Vu la procédure suivante :
M. A...B...a demandé au tribunal administratif de Paris d'annuler la décision du 14 janvier 2013 par laquelle le ministre de l'intérieur a refusé de lui communiquer la copie de la décision référencée 48 portant retrait de deux points sur son permis de conduire et d'enjoindre au ministre de lui communiquer ce document. Par un jugement n° 1303647/5-1 du 11 décembre 2014, le tribunal administratif a rejeté sa demande.
Par un pourvoi, enregistré le 17 décembre 2014 au secrétariat du contentieux du Conseil d'Etat, M. B...demande au Conseil d'Etat :
1°) d'annuler ce jugement ;
2°) réglant l'affaire au fond, de faire droit à sa demande.

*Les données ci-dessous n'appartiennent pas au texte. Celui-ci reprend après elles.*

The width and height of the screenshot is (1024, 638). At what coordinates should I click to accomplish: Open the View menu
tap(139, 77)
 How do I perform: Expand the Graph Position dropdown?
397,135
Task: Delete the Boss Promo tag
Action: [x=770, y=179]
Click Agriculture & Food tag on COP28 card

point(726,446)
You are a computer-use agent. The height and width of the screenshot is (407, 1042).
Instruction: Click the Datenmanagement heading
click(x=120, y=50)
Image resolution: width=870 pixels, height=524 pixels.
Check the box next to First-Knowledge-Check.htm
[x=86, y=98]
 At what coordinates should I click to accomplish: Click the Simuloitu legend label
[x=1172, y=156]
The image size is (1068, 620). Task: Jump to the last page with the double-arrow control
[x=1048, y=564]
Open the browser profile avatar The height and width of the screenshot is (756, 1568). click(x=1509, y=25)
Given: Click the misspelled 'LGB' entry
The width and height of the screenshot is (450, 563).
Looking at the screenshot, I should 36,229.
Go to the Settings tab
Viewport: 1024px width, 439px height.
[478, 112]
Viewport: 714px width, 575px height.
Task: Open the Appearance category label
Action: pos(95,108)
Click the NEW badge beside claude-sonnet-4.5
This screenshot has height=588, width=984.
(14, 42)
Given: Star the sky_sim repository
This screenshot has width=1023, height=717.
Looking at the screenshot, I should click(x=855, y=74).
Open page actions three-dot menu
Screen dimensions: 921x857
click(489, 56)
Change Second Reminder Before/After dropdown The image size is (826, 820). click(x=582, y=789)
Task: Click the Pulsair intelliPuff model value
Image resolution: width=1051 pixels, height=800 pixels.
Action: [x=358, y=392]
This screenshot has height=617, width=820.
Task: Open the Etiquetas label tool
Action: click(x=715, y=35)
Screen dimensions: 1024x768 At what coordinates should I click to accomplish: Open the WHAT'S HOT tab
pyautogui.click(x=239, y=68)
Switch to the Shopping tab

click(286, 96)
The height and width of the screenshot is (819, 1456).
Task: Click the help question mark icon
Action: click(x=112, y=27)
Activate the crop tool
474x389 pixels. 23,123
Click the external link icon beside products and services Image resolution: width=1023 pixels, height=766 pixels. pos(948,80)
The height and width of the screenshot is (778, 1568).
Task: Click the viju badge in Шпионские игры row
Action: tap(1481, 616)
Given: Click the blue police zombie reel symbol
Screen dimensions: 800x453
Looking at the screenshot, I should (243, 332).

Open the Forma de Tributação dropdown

Vu les autres pièces du dossier ;
Vu :
- le code de la route ;
- le code des relations entre le public et l'administration ;
- la loi n° 78-753 du 17 juillet 1978 ;
- le code de justice administrative ;
Après avoir entendu en séance publique :
- le rapport de M. Lionel Collet, conseiller d'Etat,
- les conclusions de Mme Laurence Marion, rapporteur public ;
La parole ayant été donnée, avant et après les conclusions, à la SCP Piwnica, Molinié, avocat de M. B...;
Vu la note en délibéré produite par le ministre de l'intérieur, enregistrée le 16 décembre 2016.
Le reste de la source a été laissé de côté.